Low Latency 40G for ASIC Proto Ethernet Intel® FPGA IP User Guide

ID 683221
Date 11/10/2022
Public
Document Table of Contents

8. Debugging the Link

The following steps should help you identify and resolve common problems that occur when bringing up a Low Latency 40G for ASIC Proto Ethernet core link:

  1. Establish word lock—The RX lanes should be able to achieve word lock even in the presence of extreme bit error rates. If the IP core is unable to achieve word lock, check the transceiver clocking and data rate configuration. Check for cabling errors such as the reversal of the TX and RX lanes. Check the clock frequency monitors ( KHZ_TX, KHZ_RX PHY registers) in the Control and Status registers.

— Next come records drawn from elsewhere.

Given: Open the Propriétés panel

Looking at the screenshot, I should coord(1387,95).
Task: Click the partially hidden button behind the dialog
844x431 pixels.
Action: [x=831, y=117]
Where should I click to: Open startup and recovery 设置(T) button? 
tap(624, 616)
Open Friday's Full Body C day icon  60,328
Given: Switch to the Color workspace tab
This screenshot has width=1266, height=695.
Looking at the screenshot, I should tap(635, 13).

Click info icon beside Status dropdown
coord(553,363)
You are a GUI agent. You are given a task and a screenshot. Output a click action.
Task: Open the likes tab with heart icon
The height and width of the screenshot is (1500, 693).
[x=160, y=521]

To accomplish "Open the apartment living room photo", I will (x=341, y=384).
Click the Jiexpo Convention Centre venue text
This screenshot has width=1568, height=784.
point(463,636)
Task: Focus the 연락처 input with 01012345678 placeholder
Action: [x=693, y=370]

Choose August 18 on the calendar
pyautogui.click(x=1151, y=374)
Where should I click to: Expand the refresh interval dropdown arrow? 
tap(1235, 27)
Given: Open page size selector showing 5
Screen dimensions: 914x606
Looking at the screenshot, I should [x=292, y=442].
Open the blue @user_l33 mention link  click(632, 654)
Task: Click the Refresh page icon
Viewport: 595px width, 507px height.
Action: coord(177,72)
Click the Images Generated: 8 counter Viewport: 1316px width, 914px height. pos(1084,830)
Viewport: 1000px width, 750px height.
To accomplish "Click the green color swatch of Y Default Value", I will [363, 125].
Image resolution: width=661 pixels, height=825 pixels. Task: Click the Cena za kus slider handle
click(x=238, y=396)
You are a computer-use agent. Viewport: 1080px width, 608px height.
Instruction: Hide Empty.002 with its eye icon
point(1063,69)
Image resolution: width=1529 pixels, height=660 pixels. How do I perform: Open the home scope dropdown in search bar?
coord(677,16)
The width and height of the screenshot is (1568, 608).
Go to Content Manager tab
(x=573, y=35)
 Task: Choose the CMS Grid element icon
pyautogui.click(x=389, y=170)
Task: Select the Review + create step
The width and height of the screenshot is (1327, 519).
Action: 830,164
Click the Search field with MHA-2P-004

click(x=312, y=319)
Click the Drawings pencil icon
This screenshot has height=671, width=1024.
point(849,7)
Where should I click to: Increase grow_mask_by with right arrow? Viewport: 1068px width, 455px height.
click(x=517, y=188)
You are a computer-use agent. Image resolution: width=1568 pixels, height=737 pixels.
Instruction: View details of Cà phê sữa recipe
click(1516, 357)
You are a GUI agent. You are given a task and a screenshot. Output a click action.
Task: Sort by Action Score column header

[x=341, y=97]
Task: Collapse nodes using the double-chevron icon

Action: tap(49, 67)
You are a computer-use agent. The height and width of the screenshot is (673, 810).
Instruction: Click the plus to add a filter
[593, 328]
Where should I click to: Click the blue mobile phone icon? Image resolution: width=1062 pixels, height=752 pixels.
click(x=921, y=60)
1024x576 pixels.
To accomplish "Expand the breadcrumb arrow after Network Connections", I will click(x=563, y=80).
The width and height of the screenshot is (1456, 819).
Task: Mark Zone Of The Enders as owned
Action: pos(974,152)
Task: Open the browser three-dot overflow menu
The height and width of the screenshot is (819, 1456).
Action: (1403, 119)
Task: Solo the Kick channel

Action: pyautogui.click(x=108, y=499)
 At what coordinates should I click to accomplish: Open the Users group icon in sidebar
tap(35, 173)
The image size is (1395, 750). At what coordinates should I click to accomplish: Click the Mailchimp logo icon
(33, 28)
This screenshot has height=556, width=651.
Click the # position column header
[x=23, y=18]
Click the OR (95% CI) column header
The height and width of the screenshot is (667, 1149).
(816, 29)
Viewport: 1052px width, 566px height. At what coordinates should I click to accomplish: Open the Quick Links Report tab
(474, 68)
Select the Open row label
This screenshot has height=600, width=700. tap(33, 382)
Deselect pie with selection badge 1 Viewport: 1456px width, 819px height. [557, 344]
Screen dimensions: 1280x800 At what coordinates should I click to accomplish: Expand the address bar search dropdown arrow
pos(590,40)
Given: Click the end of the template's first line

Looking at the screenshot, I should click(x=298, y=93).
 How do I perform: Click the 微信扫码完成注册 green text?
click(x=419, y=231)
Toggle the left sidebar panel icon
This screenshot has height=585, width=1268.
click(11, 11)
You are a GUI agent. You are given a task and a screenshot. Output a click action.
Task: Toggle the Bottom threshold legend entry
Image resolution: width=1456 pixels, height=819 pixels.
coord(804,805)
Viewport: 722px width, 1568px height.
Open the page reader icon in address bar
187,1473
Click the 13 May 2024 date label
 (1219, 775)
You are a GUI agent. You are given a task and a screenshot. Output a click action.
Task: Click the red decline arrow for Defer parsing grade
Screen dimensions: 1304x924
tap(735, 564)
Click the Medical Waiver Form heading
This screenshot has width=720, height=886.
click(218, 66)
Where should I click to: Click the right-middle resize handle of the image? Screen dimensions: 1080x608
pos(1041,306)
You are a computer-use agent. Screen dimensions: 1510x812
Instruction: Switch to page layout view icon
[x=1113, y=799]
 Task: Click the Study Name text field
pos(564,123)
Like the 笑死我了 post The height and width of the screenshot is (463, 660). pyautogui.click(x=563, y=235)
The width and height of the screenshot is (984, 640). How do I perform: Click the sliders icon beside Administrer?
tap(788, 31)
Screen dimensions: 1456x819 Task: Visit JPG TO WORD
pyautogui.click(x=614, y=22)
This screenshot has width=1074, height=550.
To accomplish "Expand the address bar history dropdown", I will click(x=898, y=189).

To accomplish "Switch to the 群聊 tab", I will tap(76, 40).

    To check for word lock: Clear the FRM_ERR register by writing the value of 1 followed by another write of 0 to the SCLR_FRM_ERR register at offset 0x324.Then read the FRM_ERR register at offset 0x323. If the value is zero, the core has word lock. If non-zero the status is indeterminate

  2. When having problems with word lock, check the EIO_FREQ_LOCK register at address 0x321. The values in this register define the status of the recovered clock. In normal operation, all the bits should be asserted. A non-asserted (value-0) or toggling logic value on the bit that corresponds to any lane, indicates a clock recovery problem. Clock recovery difficulties are typically caused by the following problems:
    • Bit errors
    • Failure to establish the link
    • Incorrect clock inputs to the IP core
  3. Check the PMA FIFO levels by selecting appropriate bits in the EIO_FLAG_SEL register and reading the values in the EIO_FLAGS register. During normal operation, the TX and RX FIFOs should be nominally filled. Observing the TX FIFO is either empty or full typically indicates a problem with clock frequencies. The RX FIFO should never be full, although an empty RX FIFO can be tolerated.
  4. Establish lane integrity—When operating properly, the lanes should not experience bit errors at a rate greater than roughly one per hour per day. Bit errors within data packets are identified as FCS errors. Bit errors in control information, including IDLE frames, generally cause errors in XL/CGMII decoding.
  5. Verify packet traffic—The Ethernet protocol includes automatic lane reordering so the higher levels should follow the PCS. If the PCS is locked, but higher level traffic is corrupted, there may be a problem with the remote transmitter virtual lane tags.
  6. Tuning—You can adjust transceiver analog parameters to improve the bit error rate. IDLE traffic is representative for analog purposes.

In addition, your IP core can experience loss of signal on the Ethernet link after it is established. In this case, the TX functionality is unaffected, but the RX functionality is disrupted. The following symptoms indicate a loss of signal on the Ethernet link:

  • The IP core deasserts the rx_pcs_ready signal, indicating the IP core has lost alignment marker lock.
  • The IP core deasserts the RX PCS fully aligned status bit (bit [0]) of the RX_PCS_FULLY_ALIGNED_S register at offset 0x326. This change is linked to the change in value of the rx_pcs_ready signal.
  • If Enable link fault generation is turned on, the IP core sets local_fault_status to the value of 1.
  • The IP core triggers the RX digital reset process.